* **Task details**
Please print only the top portion of the entries below, ending with the line that contains "Chardham Yatra (74, 1656)", exactly as written.

(Excerpts from a dataset)

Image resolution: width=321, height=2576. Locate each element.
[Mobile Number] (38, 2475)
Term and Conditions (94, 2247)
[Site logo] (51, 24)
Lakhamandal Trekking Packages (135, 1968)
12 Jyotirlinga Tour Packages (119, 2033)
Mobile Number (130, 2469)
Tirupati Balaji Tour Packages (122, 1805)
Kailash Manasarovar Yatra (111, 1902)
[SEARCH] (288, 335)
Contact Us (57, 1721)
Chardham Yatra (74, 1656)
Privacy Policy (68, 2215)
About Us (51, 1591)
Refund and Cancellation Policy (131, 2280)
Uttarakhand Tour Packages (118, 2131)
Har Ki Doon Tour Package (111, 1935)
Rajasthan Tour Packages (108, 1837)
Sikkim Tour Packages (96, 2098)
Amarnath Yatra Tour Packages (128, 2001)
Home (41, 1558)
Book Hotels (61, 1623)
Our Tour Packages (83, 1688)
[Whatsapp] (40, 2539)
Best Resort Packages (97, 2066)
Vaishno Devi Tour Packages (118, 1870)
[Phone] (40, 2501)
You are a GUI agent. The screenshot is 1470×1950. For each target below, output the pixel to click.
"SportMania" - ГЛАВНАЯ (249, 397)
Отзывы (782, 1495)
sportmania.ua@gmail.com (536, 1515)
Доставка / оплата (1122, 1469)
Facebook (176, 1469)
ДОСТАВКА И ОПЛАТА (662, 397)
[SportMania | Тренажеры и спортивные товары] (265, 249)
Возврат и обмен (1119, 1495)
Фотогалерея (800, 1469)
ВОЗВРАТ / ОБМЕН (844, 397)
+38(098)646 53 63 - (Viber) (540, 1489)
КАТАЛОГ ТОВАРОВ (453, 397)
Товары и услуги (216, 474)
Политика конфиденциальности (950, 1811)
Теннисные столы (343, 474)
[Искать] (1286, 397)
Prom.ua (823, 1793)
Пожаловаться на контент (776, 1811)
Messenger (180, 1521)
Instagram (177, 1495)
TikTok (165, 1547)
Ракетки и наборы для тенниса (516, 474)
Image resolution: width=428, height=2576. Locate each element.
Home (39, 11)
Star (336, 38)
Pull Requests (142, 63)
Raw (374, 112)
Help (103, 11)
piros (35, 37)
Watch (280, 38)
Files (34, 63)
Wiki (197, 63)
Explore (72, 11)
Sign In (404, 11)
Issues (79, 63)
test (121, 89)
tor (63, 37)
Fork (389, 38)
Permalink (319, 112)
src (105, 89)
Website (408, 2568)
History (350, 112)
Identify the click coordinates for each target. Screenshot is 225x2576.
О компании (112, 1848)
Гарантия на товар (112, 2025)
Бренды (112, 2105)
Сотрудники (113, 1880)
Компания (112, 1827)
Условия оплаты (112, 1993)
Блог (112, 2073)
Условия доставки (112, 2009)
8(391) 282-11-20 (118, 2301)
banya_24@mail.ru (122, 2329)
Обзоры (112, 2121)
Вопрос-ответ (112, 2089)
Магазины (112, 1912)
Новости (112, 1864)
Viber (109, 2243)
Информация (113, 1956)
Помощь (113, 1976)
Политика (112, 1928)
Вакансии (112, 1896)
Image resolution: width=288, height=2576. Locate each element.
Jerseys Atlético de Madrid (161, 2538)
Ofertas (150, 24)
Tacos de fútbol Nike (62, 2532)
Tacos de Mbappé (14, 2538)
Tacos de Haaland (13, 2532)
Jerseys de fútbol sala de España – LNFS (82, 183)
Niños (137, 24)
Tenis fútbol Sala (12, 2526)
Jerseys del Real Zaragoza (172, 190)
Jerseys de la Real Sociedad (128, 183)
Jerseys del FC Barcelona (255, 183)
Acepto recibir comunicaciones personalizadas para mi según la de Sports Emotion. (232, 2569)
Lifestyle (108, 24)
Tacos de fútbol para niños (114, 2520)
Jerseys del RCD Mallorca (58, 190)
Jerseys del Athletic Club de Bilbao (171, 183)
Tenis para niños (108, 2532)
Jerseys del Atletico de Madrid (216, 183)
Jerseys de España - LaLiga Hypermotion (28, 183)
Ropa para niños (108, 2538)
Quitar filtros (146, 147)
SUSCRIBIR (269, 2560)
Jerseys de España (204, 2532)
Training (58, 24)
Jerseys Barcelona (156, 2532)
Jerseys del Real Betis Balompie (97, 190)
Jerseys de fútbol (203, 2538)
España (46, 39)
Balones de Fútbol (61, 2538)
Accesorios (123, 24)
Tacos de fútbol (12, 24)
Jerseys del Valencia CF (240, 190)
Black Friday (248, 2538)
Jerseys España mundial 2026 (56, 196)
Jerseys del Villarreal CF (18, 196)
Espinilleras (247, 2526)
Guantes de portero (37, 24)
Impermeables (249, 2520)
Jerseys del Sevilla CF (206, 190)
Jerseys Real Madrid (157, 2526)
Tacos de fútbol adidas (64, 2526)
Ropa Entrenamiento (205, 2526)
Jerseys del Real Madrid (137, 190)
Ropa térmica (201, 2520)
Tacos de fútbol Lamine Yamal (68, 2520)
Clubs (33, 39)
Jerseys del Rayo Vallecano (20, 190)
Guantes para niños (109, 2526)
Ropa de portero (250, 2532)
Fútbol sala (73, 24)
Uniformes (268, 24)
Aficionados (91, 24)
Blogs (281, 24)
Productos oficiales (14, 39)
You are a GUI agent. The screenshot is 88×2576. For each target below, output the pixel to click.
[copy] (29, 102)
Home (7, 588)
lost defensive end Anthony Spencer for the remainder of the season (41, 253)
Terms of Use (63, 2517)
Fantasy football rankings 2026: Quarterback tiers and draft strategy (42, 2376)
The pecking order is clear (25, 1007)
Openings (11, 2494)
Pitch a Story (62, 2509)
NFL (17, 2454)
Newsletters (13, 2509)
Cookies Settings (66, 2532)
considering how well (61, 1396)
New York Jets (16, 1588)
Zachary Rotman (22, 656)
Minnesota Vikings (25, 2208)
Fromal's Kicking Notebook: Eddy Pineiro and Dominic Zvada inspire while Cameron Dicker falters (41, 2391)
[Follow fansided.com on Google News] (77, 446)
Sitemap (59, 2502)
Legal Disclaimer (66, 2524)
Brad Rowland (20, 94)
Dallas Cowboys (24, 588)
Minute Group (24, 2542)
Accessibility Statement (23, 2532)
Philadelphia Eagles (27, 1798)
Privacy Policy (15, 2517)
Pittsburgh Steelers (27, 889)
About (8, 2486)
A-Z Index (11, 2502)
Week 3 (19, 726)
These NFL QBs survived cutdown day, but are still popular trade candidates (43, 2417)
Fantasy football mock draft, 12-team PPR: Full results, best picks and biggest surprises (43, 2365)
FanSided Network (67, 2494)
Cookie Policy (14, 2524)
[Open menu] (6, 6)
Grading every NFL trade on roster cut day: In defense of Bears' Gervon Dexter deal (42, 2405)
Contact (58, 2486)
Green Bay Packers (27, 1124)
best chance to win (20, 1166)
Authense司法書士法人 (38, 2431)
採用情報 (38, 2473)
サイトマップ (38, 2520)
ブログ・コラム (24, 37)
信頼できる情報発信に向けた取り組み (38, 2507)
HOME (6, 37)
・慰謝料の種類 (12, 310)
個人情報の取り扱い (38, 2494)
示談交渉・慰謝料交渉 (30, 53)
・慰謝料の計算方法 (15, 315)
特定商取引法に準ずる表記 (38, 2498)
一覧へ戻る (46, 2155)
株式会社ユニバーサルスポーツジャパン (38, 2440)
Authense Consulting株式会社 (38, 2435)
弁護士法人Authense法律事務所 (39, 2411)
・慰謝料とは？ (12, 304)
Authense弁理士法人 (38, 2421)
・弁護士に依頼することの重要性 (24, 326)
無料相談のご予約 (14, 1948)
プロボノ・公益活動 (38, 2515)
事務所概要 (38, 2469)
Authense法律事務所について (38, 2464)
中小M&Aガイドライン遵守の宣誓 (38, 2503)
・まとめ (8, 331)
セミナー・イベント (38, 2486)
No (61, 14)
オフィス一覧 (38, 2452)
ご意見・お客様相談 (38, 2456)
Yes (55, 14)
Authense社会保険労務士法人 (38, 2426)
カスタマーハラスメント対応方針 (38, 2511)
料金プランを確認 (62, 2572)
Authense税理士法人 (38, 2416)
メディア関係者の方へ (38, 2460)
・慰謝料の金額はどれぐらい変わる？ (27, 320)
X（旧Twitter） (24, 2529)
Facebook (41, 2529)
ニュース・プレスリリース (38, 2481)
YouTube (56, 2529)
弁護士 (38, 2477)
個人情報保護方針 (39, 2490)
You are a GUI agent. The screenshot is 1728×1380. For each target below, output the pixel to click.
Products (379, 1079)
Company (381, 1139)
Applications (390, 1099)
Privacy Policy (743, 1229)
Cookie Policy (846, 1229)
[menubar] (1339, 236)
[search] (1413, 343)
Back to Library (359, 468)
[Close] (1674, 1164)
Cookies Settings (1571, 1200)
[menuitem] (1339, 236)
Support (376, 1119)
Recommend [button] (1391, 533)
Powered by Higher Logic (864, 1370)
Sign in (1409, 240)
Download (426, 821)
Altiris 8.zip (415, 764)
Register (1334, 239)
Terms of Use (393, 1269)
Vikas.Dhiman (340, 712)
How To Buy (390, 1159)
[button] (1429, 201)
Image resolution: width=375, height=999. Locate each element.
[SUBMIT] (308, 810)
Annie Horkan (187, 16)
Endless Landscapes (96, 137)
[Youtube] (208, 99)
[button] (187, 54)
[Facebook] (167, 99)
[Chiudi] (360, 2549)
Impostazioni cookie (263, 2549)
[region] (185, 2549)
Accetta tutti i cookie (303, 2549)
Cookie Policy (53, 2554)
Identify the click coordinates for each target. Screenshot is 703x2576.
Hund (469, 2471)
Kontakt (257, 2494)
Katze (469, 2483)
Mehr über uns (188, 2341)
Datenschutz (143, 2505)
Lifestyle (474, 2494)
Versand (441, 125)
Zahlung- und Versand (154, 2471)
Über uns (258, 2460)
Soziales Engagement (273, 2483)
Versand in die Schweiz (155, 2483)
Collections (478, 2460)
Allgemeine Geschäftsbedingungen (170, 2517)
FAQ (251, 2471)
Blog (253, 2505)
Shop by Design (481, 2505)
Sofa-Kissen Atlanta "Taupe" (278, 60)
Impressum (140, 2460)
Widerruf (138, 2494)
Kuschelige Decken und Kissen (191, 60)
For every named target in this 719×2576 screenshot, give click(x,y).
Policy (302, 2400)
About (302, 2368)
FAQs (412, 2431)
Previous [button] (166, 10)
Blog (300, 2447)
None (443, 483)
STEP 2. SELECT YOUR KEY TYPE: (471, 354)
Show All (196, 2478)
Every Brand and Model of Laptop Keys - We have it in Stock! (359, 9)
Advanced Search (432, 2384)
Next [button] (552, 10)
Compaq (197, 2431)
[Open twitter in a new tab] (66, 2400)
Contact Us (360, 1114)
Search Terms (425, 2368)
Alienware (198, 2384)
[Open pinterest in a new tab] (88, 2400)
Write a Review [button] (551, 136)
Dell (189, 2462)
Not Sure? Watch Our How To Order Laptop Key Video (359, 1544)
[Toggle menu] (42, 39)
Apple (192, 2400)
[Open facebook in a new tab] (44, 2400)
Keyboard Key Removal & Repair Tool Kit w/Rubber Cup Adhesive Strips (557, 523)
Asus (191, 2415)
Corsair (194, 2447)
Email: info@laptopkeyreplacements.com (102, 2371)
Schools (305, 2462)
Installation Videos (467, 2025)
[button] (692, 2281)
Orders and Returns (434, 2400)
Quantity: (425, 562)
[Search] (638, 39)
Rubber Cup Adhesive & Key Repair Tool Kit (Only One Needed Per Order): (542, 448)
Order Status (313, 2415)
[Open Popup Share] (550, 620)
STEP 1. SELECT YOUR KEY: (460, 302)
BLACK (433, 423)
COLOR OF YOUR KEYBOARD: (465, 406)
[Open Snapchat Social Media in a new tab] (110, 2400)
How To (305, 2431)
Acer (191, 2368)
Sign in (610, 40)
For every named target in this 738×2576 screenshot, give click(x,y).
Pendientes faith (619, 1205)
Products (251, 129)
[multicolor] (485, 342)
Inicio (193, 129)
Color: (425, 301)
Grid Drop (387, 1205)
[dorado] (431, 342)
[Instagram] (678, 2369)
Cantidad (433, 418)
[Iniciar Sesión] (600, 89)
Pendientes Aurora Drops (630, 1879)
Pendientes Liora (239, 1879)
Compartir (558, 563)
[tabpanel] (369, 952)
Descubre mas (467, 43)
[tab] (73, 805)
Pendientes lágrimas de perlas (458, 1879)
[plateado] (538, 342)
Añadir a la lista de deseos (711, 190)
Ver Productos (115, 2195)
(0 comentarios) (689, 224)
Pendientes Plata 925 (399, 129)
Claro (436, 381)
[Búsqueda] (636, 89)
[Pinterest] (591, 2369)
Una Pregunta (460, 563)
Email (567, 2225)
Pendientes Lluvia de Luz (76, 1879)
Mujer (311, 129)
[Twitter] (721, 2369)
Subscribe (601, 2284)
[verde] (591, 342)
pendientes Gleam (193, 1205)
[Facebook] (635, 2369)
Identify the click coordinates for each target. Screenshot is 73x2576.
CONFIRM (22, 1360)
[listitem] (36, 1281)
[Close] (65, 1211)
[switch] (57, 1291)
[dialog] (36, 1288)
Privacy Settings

* **Answer box**
Image resolution: width=321, height=2576. Locate each element.
[Mobile Number] (38, 2475)
Term and Conditions (94, 2247)
[Site logo] (51, 24)
Lakhamandal Trekking Packages (135, 1968)
12 Jyotirlinga Tour Packages (119, 2033)
Mobile Number (130, 2469)
Tirupati Balaji Tour Packages (122, 1805)
Kailash Manasarovar Yatra (111, 1902)
[SEARCH] (288, 335)
Contact Us (57, 1721)
Chardham Yatra (74, 1656)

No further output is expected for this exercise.